Excerpt ::

+++++

Yeah, I'm a little peeved to say the least! Whenever I buy an animal it's always a quick and easy sale.


----------



## Gibblore (Feb 5, 2011)

Well out of four people that were coming hell or high water today, 1 showed and collected their animal. Happy days


----------



## ozziepythons (Feb 5, 2011)

I can smell them a mile away, and give them a wide berth. Usually a tell tale sign early on is those online herp 'window shoppers', who want you to go to the extra length of emailing through half a dozen extra pics of an advertised reptile, ask a another half a dozen questions (usually already answered in the ad) then sum it up with "I'll get back to you". The type of approach to an advertised reptile and the language used is the screeing process I watch for when considering getting back to a potential buyers request.


----------



## Freeloader (Feb 5, 2011)

I don't bother freighting anymore. If i can't sell the animals locally, i just put BBQ sauce on them and eat them. Always taste good.


----------



## krusty (Feb 5, 2011)

they are what i hate about when i am wanting to sell stuff as they realy get under my skin.


----------



## Albs (Feb 5, 2011)

I guess we have to take the good with the bad when it comes to selling. I keep a handy list of all the people that have stuffed me around in the past...They only get one chance! I find it funny that people will go to the effort of paying a deposit then they seem to dissapear off the face of the earth, never to be heard of again!! I understand that circumstances can change and I have heard just about every excuse there is ( could be another good thread) but you would think a simple email or call isn't to hard to do. Anyway on a possitive note I have dealt with many wonderfull people over the years selling reptiles so this certainly makes up for it!


----------



## Leeloofluff (Feb 5, 2011)

Sorry to hear that,  What else are you selling? 
BTW, the jungle is doing great, very spoilt in his big new enclosure  You were an awesome seller, thanks again. hope things improve


----------



## Snake_Whisperer (Feb 5, 2011)

Waterrat said:


> I had a few recently, they told me that I am the looser because they're going to spend their big $$$ with someone else. I say, good luck to that 'someone else'.



Lol, gotta love 'em! Always happy to let those ones try their luck with "someone" else!


----------



## wokka (Feb 6, 2011)

It happens in all businesses. Recently Gerry Harvey was complaining about buyers coming into Harvey Norman to get all the information and see and touch the merchandise, only to then go home and order off the internet.
I see it all the time on aps where everyone wants to know where to buy things the cheapest online and then complain that the local petshop doesn't stock enough equipment.

+++++

Raw data ::
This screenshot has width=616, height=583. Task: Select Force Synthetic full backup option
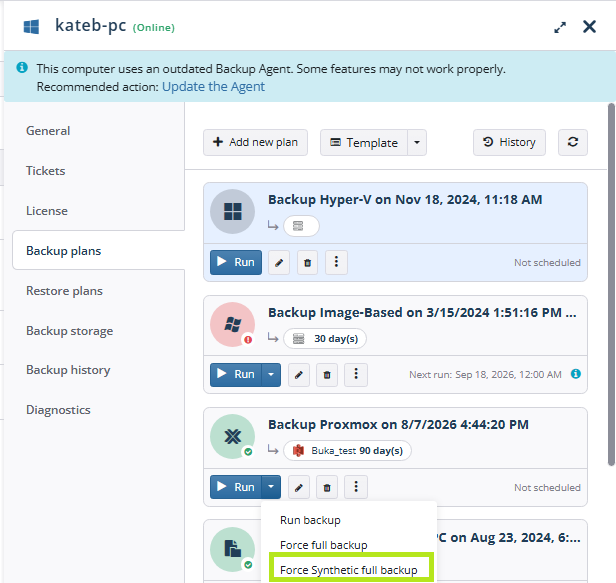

+++++

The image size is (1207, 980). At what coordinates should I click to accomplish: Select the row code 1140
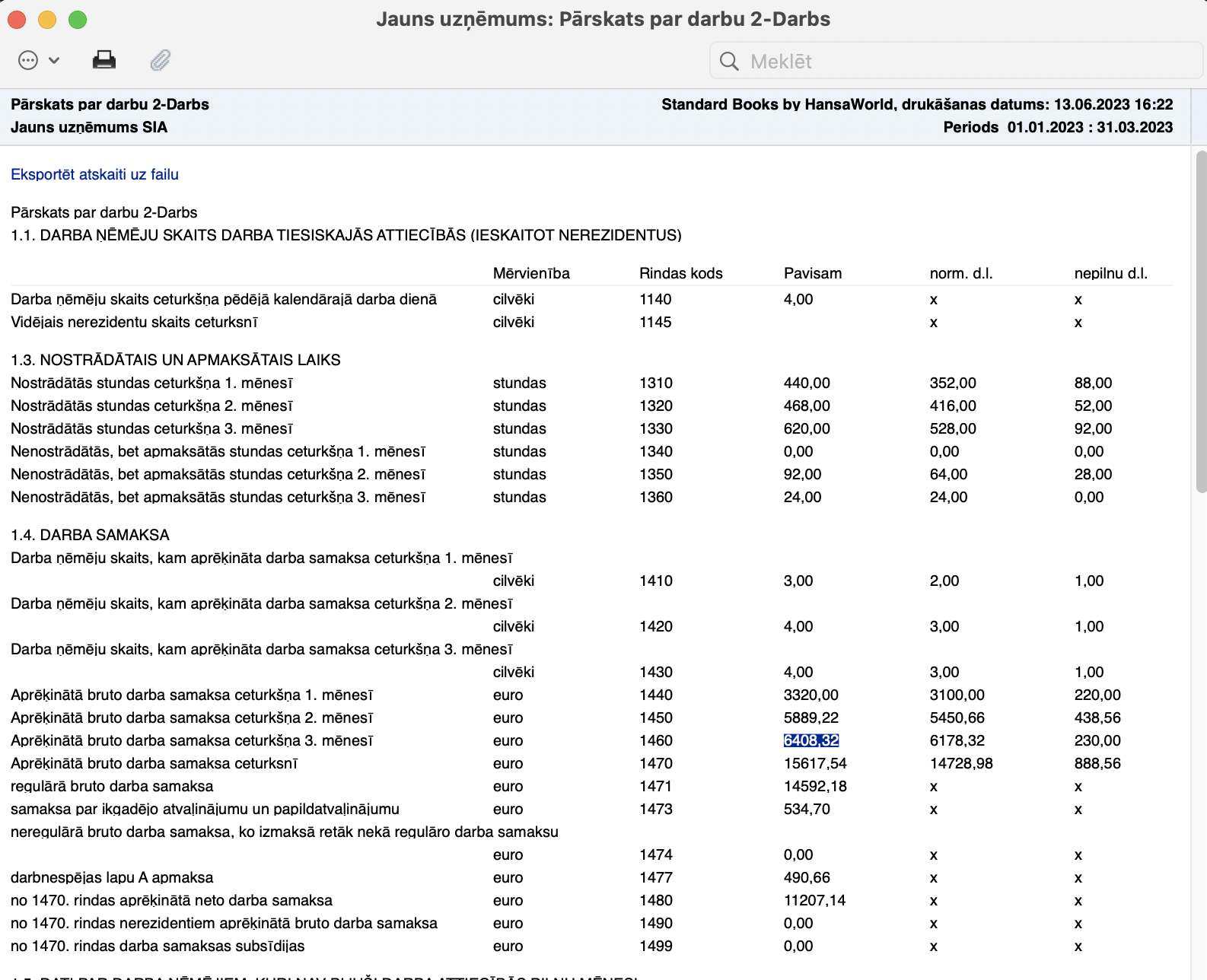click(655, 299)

+++++

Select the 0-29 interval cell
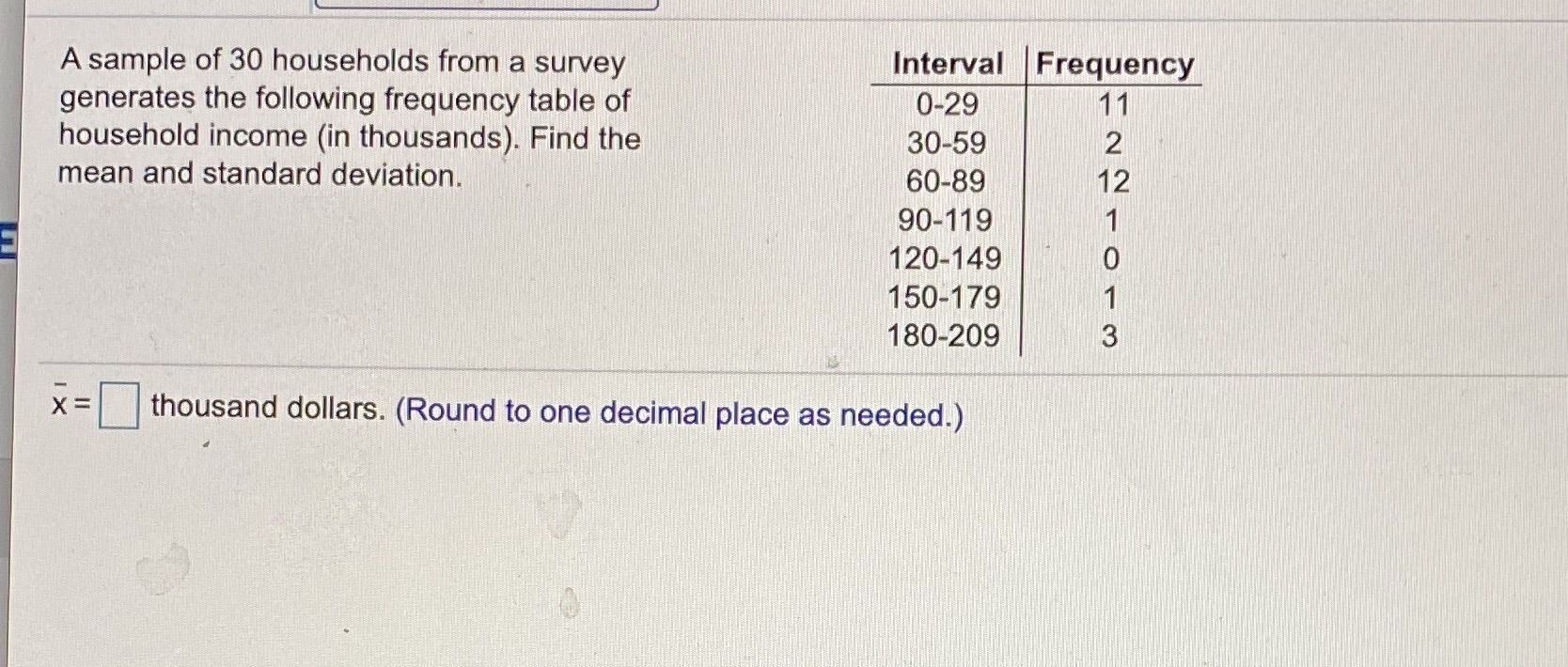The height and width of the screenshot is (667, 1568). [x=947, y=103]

+++++

Your tasks ::
1/ In the forum thread on selling reptiles, how many of the four people who were due to come on the day Gibblore posted actually showed up and collected their animal?
2/ Pick up the forum thread on selling reptiles after its last sentence and continue it.
The records were drawn from a separate source and have no connection to the forum thread on selling reptiles.

Written answers ::
1/ One of the four showed up and collected their animal.

2/
If the cap fits...........


----------



## dickyknee (Feb 6, 2011)

Jay84 said:


> I sold my knobbies before Xmas....... Received deposit for them, I applied for my export permit.........
> 
> NOTHING!
> 
> I still have the geckos and still looking after them and feeding them. Not happy. At what stage should I just keep the deposit and sell them to someone else???


 
Once the export permit expires seems like a good time to sell them on , not sure if you pay for them in Vic , but here we pay $30 and i'd be getting that back at least


----------



## cleobhp (Feb 6, 2011)

I have the same problem when selling fish, 2 ppl were suppose to come and pick some fish up yesterday,that I had bred and nothing, no phone call, no pms nothing, when I tried to call them they would not even answer, so it happens everywhere. So I just reposted them, I think if you take a deposit and then hear nothing send them an email telling them if they don't hear from you within a couple of days put them back up for sale.


----------



## Pythoninfinite (Feb 6, 2011)

Nicest buyer I've ever dealt with is Kurto... I live 450km north of Sydney, but he was buying a couple of GTPs from me. For that money ($3K then) I was happy to take them to Sydney myself, but he insisted on meeting me half way so I didn't have such a big drive... You can't beat that kind of courtesy...

Jamie


----------



## dickyknee (Feb 6, 2011)

Pythoninfinite said:


> Nicest buyer I've ever dealt with is Kurto... I live 450km north of Sydney, but he was buying a couple of GTPs from me. For that money ($3K then) I was happy to take them to Sydney myself, but he insisted on meeting me half way so I didn't have such a big drive... You can't beat that kind of courtesy...
> 
> Jamie


 
Sold a few things to Kurto now and agree he is one of the easiest blokes to deal with ...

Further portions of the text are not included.